---------- FRAGMENTO PROPORCIONADO ----------

Hoy España necesita más inversión productiva, mejor asignación de recursos productivos, y, sobre todo, una estrategia fiscal coherente y realista para los próximos años.
La sensación de improvisación se acentúa cuando se observa la otra gran decisión del Gobierno, es decir, el aumento del techo de gasto para 2026.
"Si la senda de déficit no se aprueba, las comunidades autónomas quedan obligadas a cerrar sus cuentas en equilibrio"
El Consejo de ministros ha aprobado un límite de gasto no financiero que sube alrededor de un 8,5%, situándose en unos 212.000 millones de euros (o unos 216.000 si se incluyen los fondos europeos).
El techo de gasto debe pasar por las Cortes, sí, pero el margen de maniobra parlamentaria es peculiar: el Gobierno lo fija y las Cámaras pueden avalarlo o tumbarlo, pero no reescribirlo.
Además, si la senda de déficit no se aprueba, las comunidades autónomas quedan obligadas a cerrar sus cuentas en equilibrio, lo que reduce su capacidad de gasto mientras el Gobierno central mantiene el marco que ha decidido. Lo ancho para mí y lo estrecho para los otros.

---------- DATOS PROPORCIONADOS ----------

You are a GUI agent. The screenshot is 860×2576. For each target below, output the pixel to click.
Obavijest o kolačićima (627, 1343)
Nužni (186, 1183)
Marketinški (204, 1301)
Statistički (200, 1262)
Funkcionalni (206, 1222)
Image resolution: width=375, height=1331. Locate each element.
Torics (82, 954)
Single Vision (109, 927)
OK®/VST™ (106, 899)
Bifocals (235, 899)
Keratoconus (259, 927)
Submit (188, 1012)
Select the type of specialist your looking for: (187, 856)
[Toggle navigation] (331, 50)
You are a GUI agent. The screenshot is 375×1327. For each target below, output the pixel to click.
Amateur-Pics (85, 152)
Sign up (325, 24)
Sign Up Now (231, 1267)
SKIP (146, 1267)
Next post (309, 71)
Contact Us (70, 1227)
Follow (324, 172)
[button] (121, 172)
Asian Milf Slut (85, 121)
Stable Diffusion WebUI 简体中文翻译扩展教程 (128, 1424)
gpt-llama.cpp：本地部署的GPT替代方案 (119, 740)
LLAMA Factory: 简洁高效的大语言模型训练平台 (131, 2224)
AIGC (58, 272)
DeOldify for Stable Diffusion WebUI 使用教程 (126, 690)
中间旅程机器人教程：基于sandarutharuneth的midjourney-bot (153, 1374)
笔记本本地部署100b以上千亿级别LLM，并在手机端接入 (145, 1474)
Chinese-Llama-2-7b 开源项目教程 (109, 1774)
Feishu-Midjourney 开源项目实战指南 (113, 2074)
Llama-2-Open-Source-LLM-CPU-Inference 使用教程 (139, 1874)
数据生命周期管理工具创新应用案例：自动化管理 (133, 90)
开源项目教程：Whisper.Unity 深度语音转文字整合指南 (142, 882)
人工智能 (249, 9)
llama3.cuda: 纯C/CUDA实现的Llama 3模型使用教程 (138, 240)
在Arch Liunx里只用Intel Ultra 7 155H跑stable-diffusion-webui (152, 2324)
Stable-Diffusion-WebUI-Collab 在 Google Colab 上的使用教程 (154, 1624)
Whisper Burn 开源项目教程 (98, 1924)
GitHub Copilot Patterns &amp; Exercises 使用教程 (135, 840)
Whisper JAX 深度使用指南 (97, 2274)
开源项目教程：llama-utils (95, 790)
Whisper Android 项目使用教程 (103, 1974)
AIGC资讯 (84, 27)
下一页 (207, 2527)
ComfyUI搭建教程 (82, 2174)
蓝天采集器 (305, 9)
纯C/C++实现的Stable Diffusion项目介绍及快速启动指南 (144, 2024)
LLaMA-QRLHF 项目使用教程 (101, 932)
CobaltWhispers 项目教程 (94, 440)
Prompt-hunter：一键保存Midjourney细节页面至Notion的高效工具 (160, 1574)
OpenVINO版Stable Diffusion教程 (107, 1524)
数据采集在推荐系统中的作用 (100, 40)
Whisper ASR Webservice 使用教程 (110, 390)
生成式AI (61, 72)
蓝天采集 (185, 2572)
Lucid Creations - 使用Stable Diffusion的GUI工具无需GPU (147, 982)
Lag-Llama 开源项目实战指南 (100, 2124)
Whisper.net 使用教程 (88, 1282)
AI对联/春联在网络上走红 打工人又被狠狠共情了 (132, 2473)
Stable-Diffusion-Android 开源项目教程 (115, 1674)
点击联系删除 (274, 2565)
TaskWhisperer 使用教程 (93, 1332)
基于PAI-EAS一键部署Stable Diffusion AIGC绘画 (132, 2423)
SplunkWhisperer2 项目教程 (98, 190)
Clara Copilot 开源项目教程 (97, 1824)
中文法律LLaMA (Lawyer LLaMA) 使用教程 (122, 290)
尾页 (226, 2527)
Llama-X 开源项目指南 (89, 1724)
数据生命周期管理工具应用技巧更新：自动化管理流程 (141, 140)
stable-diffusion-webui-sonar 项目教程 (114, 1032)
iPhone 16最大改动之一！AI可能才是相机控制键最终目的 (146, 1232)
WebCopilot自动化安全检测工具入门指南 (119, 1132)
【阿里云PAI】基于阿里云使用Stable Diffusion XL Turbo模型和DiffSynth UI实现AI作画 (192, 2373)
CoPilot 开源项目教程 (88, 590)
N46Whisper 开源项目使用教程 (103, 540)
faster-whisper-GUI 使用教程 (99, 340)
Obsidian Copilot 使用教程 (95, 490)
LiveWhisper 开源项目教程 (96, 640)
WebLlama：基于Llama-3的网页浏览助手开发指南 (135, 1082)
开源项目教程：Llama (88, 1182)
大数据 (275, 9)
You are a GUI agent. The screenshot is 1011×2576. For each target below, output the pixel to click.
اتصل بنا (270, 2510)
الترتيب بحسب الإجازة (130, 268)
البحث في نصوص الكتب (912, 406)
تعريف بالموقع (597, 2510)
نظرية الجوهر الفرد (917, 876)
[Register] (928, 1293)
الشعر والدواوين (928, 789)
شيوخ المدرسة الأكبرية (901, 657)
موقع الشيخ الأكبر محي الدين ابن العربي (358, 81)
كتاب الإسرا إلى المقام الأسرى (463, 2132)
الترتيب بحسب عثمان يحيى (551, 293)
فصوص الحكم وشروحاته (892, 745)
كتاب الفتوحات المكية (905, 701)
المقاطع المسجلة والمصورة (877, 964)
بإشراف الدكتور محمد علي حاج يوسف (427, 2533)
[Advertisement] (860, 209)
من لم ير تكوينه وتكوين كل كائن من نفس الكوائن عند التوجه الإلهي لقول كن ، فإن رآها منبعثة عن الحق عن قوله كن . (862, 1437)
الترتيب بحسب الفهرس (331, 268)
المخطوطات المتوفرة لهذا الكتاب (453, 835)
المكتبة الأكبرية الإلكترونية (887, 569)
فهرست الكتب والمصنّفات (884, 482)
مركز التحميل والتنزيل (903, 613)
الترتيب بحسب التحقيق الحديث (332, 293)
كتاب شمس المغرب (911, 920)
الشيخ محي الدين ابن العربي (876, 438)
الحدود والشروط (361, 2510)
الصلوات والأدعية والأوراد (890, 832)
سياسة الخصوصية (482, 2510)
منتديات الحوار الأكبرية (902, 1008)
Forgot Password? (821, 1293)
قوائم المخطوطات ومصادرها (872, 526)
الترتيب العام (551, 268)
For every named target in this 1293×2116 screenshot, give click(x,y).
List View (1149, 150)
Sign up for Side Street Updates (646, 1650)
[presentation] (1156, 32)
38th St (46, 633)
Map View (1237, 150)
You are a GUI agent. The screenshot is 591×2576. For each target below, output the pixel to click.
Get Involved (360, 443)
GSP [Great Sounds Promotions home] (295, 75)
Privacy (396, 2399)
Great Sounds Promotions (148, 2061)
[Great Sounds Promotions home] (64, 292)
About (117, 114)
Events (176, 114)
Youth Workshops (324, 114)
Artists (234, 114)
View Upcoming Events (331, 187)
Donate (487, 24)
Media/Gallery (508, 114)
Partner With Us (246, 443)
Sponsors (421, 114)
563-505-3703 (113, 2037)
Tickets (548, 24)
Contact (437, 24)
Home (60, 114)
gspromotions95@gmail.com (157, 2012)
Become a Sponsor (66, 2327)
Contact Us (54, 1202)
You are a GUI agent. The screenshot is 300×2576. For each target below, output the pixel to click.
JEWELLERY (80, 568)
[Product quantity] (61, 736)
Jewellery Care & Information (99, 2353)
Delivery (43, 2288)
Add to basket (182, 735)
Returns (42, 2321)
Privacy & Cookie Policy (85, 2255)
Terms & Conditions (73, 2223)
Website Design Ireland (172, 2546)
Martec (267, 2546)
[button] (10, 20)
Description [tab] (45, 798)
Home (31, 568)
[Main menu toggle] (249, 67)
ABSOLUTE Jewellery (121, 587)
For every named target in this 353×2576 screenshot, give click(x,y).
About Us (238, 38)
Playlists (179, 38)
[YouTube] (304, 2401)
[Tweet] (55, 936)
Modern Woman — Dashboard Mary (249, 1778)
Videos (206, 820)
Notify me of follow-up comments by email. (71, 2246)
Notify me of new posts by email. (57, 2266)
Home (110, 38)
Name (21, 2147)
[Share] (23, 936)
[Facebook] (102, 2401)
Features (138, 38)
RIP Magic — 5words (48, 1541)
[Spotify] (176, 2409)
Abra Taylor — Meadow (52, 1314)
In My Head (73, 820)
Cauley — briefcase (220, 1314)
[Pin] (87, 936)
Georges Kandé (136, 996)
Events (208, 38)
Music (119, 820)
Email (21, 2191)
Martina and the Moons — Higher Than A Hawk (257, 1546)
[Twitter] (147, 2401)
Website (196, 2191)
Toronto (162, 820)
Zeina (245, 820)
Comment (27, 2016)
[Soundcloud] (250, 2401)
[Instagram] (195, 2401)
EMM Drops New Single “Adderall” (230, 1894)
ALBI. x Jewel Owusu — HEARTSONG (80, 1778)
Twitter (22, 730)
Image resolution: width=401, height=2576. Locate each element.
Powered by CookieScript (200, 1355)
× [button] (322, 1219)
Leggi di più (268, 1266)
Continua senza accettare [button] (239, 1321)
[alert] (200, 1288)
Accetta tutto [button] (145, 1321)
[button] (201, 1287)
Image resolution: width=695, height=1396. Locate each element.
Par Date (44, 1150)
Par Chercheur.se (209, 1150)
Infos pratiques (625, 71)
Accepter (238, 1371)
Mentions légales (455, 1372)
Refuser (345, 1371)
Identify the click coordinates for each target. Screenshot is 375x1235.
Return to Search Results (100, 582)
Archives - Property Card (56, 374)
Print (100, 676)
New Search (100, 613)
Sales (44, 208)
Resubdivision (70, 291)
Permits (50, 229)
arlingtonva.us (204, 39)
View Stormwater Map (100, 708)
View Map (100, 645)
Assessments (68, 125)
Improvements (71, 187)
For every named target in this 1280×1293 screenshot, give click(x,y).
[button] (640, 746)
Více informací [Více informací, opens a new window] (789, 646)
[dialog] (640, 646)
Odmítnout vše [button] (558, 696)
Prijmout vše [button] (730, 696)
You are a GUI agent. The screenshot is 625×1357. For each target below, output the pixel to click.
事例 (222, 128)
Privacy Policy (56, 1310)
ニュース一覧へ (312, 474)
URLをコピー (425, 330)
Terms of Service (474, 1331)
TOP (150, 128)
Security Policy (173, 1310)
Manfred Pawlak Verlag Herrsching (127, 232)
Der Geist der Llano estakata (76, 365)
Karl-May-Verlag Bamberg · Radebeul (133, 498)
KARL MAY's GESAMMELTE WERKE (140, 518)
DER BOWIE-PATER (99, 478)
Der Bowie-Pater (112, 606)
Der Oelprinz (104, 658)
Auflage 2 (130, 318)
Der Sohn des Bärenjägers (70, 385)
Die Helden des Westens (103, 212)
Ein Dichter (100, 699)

----------

» TUS TAREAS:
(a) Responde estas preguntas sobre el fragmento acerca del techo de gasto:
(i) ¿Qué necesita España, sobre todo, según la primera frase?
(ii) ¿Alrededor de qué porcentaje sube el límite de gasto no financiero aprobado por el Consejo de ministros?
(iii) ¿Qué quedan obligadas a hacer las comunidades autónomas si la senda de déficit no se aprueba?
(b) Prosigue el fragmento sobre el techo de gasto a partir de su última frase.
Los datos no intervienen en este ejercicio.

» RESPUESTAS DEL EJERCICIO:
(a)
(i) Una estrategia fiscal coherente y realista para los próximos años.
(ii) Alrededor de un 8,5%.
(iii) Cerrar sus cuentas en equilibrio.

(b)
En otras palabras, el Ejecutivo se reserva la capacidad de aumentar el gasto potencial futuro sin tener que presentar, al menos de momento, unas cuentas nuevas que expliquen cómo, dónde y por qué va a gastar.
"A este cuadro se suma otro elemento que conviene explicar con transparencia: la deuda pública. Los datos del Banco de España la situaban el 103,4% del PIB"
El problema de fondo es que, sin presupuestos, España se queda sin planificación. Un país no se paraliza por tener sus cuentas prorrogadas, pero sí se empobrece lentamente: porque la economía no solo necesita gastar; necesita saber cómo, cuándo y con qué horizonte se gasta. La incertidumbre también es una forma de coste.
A este cuadro se suma otro elemento que conviene explicar con transparencia: la deuda pública. Los datos del Banco de España la situaban el 103,4% del PIB en el tercer trimestre.
Y es cierto, pero solo parcialmente. Como recordaba el economista Daniel Lacalle, ese porcentaje corresponde a la deuda pública conforme al Protocolo de Déficit Excesivo, es decir, la deuda “visible”, la que ya está oficialmente registrada.
El problema es que ese dato excluye pasivos relevantes que condicionan la solvencia futura del país. Están, en primer lugar, los pasivos contingentes, es decir, los avales, garantías y compromisos que solo se activan si se produce un evento adverso, pero que pueden convertirse en deuda efectiva de un día para otro.
Basta recordar los avales del ICO durante la pandemia para entenderlo: no eran deuda hasta que empezaron a serlo.
Están también las obligaciones de empresas públicas y entes dependientes que, cuando no son sostenibles, terminan consolidándose en las cuentas del Estado.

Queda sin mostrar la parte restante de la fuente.